I
read 2 chapters of my Bible today, finished up in Mark where i left off
before. Ir felt good. I was headed to a deep place of despair,
just about to get real down on myself. Instead of trotting off to find
some 'dude' to hook up with, give me temporary pleasure, or
endulge myself in food tha i know i would regret doing later i went to
God. I went to God for peace within myself because i do not like
being upset with myself. But yet i am, i dissapoint myself so
much in the choices and decisions i make...*holds stomach* it
hurts, not my stomach but my heart. When I am weak i make dumb
decisions and as not to feel bad about doing so i stand by every choice
or decision i make..even if i have my own guilt telling me not to
do it! That is what i did with Tyrus, when it first started it
was RIGHT AFTER the second break up with Dakota lol..right after like
within days...as much as i tried not to show it or even lied to myself
i was very hurt by D being very stressed when we tried again. It made
me feel dumb for trying again! But i did, i tried again, and it still
failed!
This year has been so bad, it's been so horrible ..it feels like i'm
losing everyone, it started with my dad. My stomach turns inside out
when i talk to most ppl now. So much hurt from the people i care about,
gosh it's overwhelming = ( And when i talk to them i feel it every
time, it stings and burns , and ahhh.
It's so weird, the only person i trust every part of my body with,
including my heart is the one person i can't seem to muster any lasting
feelings for =( As much as he may annoy me and get on my nerves
he's the one person i never want to let go of. I've never been to the
point where i'm just like i never want to talk or see him again, ever!
And he's the ONLY person (this includes family members) tha i can say
this about.
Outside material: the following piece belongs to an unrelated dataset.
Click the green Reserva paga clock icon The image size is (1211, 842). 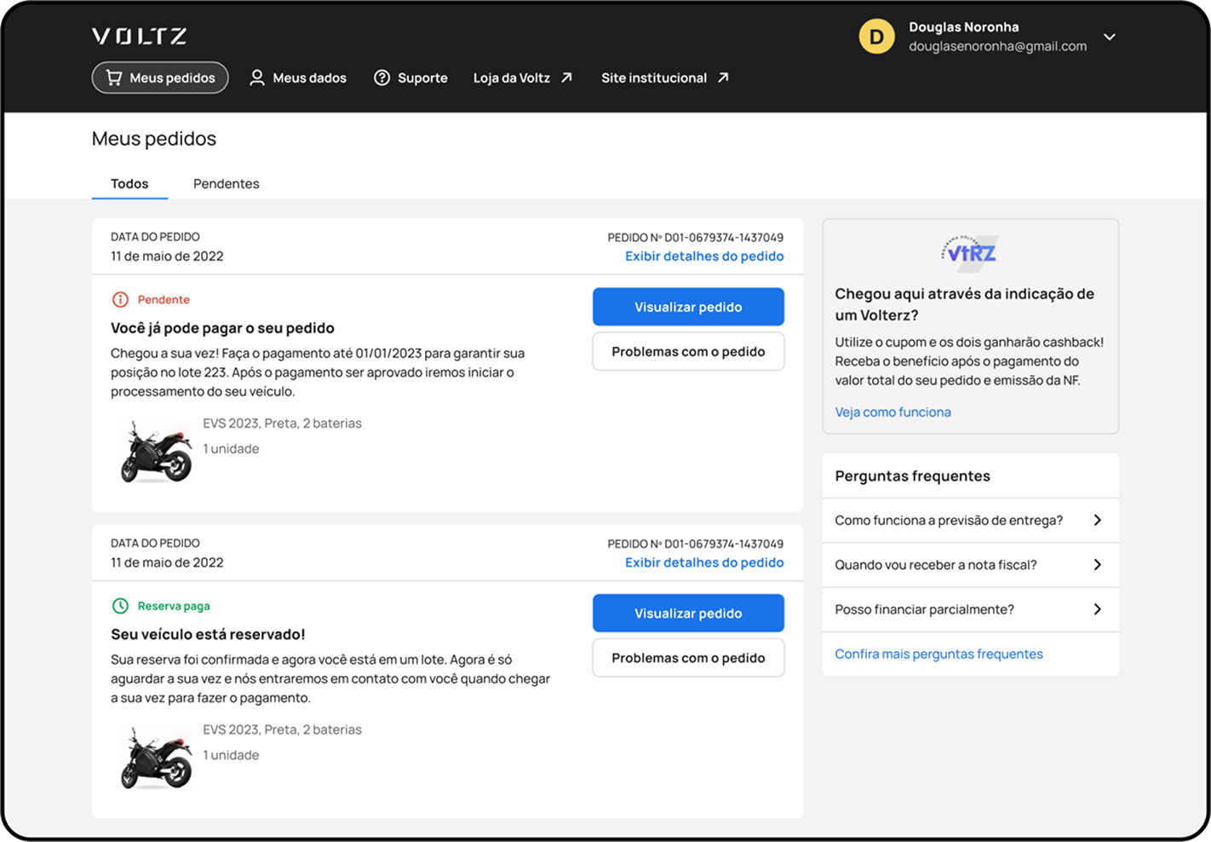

And thas a shame.....it's just that i know this person
would never intentially hurt me, and thinks things through enough to
forsee how something could hurt me and try to avoid doing it! But as
much as i feel like i know and can trust this about him, it now
scares me even more, because i always think i know ppl, and they are
the ones who end up hurting me the most.
Yes, i don't want to even think about dating right now! I jus want this
sadness over my heart to go away =/. While hanging with Tw who is the
person mentioned in the above paragraph i realized a lot of things, and
it was without either of us talking about any of the matters pressing
me now...to give it another try with Tee would be an emotional suicide
! To give it another try with D would be an emotional suicide. On the
ride home, in a moment of weakness i c alled them both! And i felt
worse....all the hurt i ever felt from them came rushing back, and they
didn't even do anything, just talked. When talking to Tw on the comp i
jus didn't want to bring him down with all my sadness even though i
know he was willing to listen, I really truly appreciate him, and now
i'm scared, i'm kinda waiting for wha bad is gonna happen with
him now. So to anyone reading this who knows me...i took my phone off
the hook i do not want to talk...have a nice night.